As excited as he was to explore LA, Lu said attending UCLA as a first-generation college student from a rural area led to a feeling of imposter syndrome.
“There are times when my friends and I wonder if we even deserve to be here,” Lu said.
Fortunately, Lu was able to develop a better sense of belonging after connecting with his small-town peers and adapting to UCLA together.
For group member and second-year biophysics student Kenya Ochoa, her transition from her small high school in Visalia, California, to UCLA was exciting.
“I really liked going to a huge lecture hall and being on my own,” Ochoa said. “A lot of kids (from small towns) are completely taken aback from being placed in such a big environment, but I think that this was definitely what I needed.”
Ochoa spent most of her life around the agriculture and food industry. Her grandparents worked the fields, her father manufactures dairy and even her friends from high school worked on farms.
Given the chance to shape her future, Ochoa said she hopes to repay her small town.
“I’m a pre-medical student, and I want to come back to my small town because there is a physician shortage here,” Ochoa said. “I want to use the skills I’ve learned at UCLA to give back to my community.”
However, Ochoa said her journey within the medical field is uncharted territory for her, especially being from a rural area.
“No one in my family is a doctor or works in the medical field; most work in agriculture and education,” Ochoa said. “I feel like kids from bigger cities already have parents who are lawyers and doctors. While they’re trying to get to their parents’ level, we are working to get to the next level.”

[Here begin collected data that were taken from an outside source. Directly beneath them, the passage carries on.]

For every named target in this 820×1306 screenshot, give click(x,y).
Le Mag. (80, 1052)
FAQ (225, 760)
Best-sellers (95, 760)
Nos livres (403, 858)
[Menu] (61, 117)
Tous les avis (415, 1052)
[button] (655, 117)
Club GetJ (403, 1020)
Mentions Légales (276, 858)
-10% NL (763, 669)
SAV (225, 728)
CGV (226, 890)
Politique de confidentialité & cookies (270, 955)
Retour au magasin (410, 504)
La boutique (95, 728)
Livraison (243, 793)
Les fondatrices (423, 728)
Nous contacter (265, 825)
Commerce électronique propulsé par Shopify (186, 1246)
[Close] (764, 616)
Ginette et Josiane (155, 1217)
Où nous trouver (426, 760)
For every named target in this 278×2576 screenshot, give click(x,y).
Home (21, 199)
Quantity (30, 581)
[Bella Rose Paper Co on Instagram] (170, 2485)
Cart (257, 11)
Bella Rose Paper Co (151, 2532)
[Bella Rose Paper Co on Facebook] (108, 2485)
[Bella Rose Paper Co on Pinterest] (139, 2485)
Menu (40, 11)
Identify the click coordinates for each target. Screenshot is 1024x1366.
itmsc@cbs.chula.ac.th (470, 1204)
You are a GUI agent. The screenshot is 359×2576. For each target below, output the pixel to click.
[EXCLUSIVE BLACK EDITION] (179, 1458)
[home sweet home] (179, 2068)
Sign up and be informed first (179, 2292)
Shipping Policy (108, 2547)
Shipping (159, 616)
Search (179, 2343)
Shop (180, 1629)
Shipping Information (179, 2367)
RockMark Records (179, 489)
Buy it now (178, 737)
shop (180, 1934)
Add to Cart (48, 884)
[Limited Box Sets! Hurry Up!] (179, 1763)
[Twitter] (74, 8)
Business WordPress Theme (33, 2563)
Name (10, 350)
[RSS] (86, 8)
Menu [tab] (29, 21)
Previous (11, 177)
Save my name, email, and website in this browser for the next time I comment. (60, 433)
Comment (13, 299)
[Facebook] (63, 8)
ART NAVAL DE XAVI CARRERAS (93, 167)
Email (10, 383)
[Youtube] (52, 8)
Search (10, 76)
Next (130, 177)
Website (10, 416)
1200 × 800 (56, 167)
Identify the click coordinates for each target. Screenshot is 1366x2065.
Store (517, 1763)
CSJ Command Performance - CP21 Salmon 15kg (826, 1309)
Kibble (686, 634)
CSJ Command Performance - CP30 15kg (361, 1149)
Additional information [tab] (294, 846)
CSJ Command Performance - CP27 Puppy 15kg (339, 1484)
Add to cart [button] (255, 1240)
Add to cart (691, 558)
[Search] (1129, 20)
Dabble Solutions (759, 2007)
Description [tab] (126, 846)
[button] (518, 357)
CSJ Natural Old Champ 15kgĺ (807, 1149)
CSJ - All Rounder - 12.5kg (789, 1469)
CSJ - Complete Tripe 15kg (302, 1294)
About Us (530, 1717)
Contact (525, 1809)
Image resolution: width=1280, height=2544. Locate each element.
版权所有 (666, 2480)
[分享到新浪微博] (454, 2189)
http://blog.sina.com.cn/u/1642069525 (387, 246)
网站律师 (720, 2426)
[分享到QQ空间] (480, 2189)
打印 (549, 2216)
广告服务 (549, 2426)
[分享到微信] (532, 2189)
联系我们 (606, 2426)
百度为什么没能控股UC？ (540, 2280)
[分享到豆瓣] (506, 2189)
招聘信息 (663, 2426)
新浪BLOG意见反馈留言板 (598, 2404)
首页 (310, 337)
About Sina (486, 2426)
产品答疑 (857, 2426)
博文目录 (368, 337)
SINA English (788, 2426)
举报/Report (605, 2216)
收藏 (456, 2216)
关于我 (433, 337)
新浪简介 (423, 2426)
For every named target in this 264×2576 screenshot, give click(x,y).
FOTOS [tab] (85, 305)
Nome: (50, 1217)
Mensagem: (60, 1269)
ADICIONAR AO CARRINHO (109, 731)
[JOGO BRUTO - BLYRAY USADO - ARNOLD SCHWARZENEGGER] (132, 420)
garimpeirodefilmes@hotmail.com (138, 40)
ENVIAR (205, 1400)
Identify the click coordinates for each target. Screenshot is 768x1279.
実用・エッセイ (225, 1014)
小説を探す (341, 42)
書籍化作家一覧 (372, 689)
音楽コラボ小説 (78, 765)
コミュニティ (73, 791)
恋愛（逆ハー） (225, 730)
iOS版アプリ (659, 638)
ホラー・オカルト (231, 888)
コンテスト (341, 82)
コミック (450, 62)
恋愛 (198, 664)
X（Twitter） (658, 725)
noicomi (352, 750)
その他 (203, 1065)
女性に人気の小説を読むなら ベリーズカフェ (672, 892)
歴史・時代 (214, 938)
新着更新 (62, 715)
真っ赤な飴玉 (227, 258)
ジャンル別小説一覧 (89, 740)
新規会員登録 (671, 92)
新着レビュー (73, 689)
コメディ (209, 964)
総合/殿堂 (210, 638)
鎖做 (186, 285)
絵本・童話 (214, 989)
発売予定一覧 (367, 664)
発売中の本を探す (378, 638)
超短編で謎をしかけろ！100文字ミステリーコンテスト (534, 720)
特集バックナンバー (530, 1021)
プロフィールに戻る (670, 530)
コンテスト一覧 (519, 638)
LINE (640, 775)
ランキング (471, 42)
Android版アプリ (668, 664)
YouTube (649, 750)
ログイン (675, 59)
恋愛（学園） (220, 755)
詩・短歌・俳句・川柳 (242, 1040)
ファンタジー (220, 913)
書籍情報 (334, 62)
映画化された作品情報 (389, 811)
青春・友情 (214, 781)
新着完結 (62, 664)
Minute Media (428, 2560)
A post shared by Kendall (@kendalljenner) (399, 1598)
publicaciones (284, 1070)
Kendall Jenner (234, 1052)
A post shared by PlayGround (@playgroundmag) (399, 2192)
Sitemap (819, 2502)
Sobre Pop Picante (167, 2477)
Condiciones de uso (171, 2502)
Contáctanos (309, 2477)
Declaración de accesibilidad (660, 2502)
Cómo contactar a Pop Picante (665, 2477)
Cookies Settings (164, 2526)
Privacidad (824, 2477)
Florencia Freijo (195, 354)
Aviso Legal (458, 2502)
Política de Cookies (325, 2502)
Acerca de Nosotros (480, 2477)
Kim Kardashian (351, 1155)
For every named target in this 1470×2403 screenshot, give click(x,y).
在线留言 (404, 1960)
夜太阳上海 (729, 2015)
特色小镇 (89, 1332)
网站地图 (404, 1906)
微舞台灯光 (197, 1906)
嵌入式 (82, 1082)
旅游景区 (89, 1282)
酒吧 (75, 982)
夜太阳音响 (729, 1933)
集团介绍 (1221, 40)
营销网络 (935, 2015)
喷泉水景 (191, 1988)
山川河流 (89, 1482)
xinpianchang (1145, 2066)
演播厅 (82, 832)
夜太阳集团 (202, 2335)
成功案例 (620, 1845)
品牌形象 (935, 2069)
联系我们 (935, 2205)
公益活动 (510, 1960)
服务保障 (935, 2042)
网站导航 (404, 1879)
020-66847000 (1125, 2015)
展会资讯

That next level is only one more step away for graduate student Sabrina Klein.
Growing up in rural Cave Junction, Oregon, Klein was one of about 1,900 townspeople. At the beginning of Klein’s journey, she sometimes didn’t have enough gas money to drive the nearly 40 miles to community college. Now, Klein is finishing up her doctoral program and reminisces on the challenges she had to face.
“(College life) felt so disconnected from the life I was living – I was really straddling two different worlds in that way,” Klein said. “I didn’t realize that all of the skills I used to be successful in rural spaces would be so different in the city. I had to relearn everything when I came to campus.”
So, she decided to help those who are undergoing the same experiences she had, joining the committee that oversees UCLA Students from Rural Areas and Small Towns as an advisor.
“Offering students a sense of community is so important. When you are from a small town, everyone knows everyone. Our support systems are pretty tight,” Klein said. “It’s hard to get that at a place like UCLA.”
Supporting Bruins from remote communities during the pandemic has presented new and unique challenges for Klein and other members of the task force.
Many of the small-town students Klein and Rease Miles meet are essential workers, making them disproportionately affected by the spread of COVID-19.
Rease Miles said students also experience a lack of resources on top of full-time work and school.
“Technology access and basic needs is an area in which students from small towns are particularly facing challenges in right now,” Rease Miles said. “First Year Experience is following up with students to learn how we can help.”
The transition from a small rural town to the urban sprawl and crowded walkways of UCLA can be both daunting and exciting for these students. But like any other transition, it is much easier with a community by their side.
As for Arzate-Arenivaz, she said she’s excited to test out an internet router she received from the UCLA library, finally saying goodbye to parking lot classes.